View our latest analysis for Tomson Group

What Is Tomson Group's Net Debt?

You can click the graphic below for the historical numbers, but it shows that Tomson Group had HK$1.01b of debt in June 2020, down from HK$1.31b, one year before. But it also has HK$3.37b in cash to offset that, meaning it has HK$2.37b net cash.

debt-equity-history-analysis
SEHK:258 Debt to Equity History December 12th 2020

How Healthy Is Tomson Group's Balance Sheet?

According to the last reported balance sheet, Tomson Group had liabilities of HK$5.02b due within 12 months, and liabilities of HK$1.54b due beyond 12 months. Offsetting these obligations, it had cash of HK$3.37b as well as receivables valued at HK$211.3m due within 12 months. So its liabilities outweigh the sum of its cash and (near-term) receivables by HK$2.97b.

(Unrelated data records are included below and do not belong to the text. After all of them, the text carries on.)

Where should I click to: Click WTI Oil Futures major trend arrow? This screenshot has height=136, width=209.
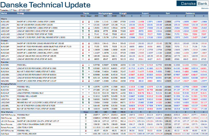[x=86, y=130]
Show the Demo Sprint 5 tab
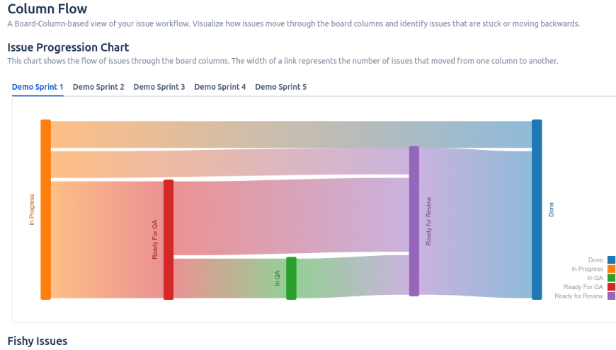Viewport: 616px width, 350px height. (x=281, y=87)
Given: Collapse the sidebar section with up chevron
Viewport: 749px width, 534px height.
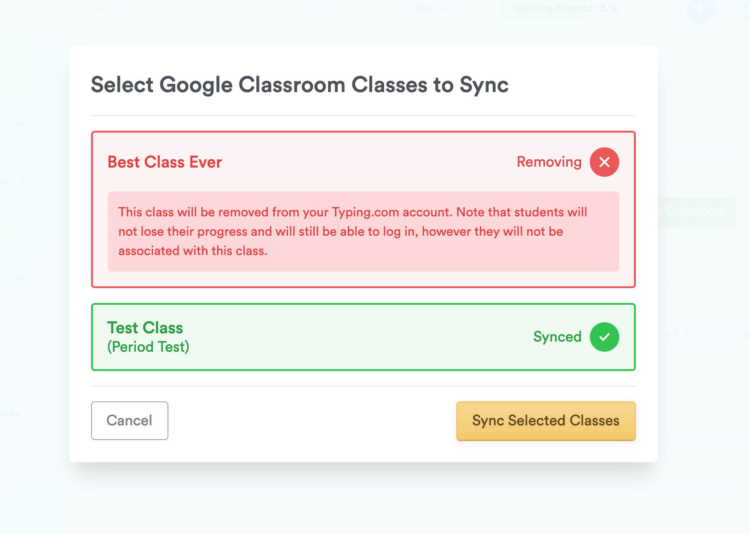Looking at the screenshot, I should coord(19,125).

This deficit is considerable relative to its market capitalization of HK$3.33b, so it does suggest shareholders should keep an eye on Tomson Group's use of debt. Should its lenders demand that it shore up the balance sheet, shareholders would likely face severe dilution. While it does have liabilities worth noting, Tomson Group also has more cash than debt, so we're pretty confident it can manage its debt safely.

But the other side of the story is that Tomson Group saw its EBIT decline by 2.8% over the last year. If earnings continue to decline at that rate the company may have increasing difficulty managing its debt load. There's no doubt that we learn most about debt from the balance sheet. But you can't view debt in total isolation; since Tomson Group will need earnings to service that debt. So if you're keen to discover more about its earnings, it might be worth checking out this graph of its long term earnings trend.

But our final consideration is also important, because a company cannot pay debt with paper profits; it needs cold hard cash. Tomson Group may have net cash on the balance sheet, but it is still interesting to look at how well the business converts its earnings before interest and tax (EBIT) to free cash flow, because that will influence both its need for, and its capacity to manage debt. In the last three years, Tomson Group created free cash flow amounting to 6.7% of its EBIT, an uninspiring performance. For us, cash conversion that low sparks a little paranoia about is ability to extinguish debt.

Summing up

Although Tomson Group's balance sheet isn't particularly strong, due to the total liabilities, it is clearly positive to see that it has net cash of HK$2.37b. So while Tomson Group does not have a great balance sheet, it's certainly not too bad. The balance sheet is clearly the area to focus on when you are analysing debt. But ultimately, every company can contain risks that exist outside of the balance sheet. For example, we've discovered 3 warning signs for Tomson Group (1 is a bit unpleasant!) that you should be aware of before investing here.

If, after all that, you're more interested in a fast growing company with a rock-solid balance sheet, then check out our list of net cash growth stocks without delay.